Pertence ao Código de Processo Civil (Lei n.º 41/2013, de 26 de Junho)
Este artigo trata de uma situação específica: quando um casal inicia uma ação de divórcio ou separação litigiosa (contestada), mas depois decide fazer acordo e converter o processo em divórcio ou separação por mútuo consentimento. Se, durante este processo de acordo, surgir algum impedimento que impeça o divórcio ou separação (que não seja a reconciliação entre os cônjuges), qualquer uma das partes pode pedir a renovação da instância original — ou seja, voltar ao processo litigioso inicial. Este pedido deve ser feito obrigatoriamente dentro de 30 dias após a conferência onde se verificou o motivo que impediu o divórcio por acordo. A lei oferece assim uma proteção ao cônjuge que tentou chegar a acordo mas vê esse acordo fracassar por razões que não a reconciliação.

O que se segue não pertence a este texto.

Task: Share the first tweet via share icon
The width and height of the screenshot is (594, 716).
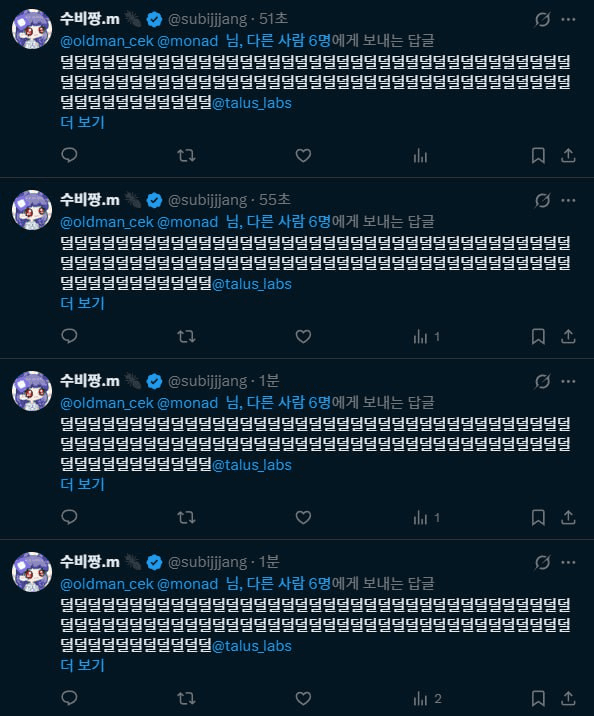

Um casal em processo litigioso chega a acordo para divórcio por consentimento mútuo. Na conferência com o juiz, descobrem discrepância nos valores dos bens que cada um reclama. O acordo fica impossível. Uma das partes pode, nos 30 dias seguintes, pedir a renovação da ação litigiosa original para resolver a questão através de sentença.
Durante a conferência, detecta-se que um dos cônjuges sofre de incapacidade de consentimento não previamente conhecida. Isto torna impossível o divórcio por mútuo consentimento. A outra parte pode renovar a ação litigiosa nos 30 dias seguintes para prosseguir com a contestação.
Casal tinha acordo para divórcio consensual, mas na conferência não conseguem consenso sobre a custódia e regime de visitas dos filhos menores. O divórcio por mútuo consentimento fica inviável. Qualquer cônjuge pode renovar a instância litigiosa original dentro de 30 dias.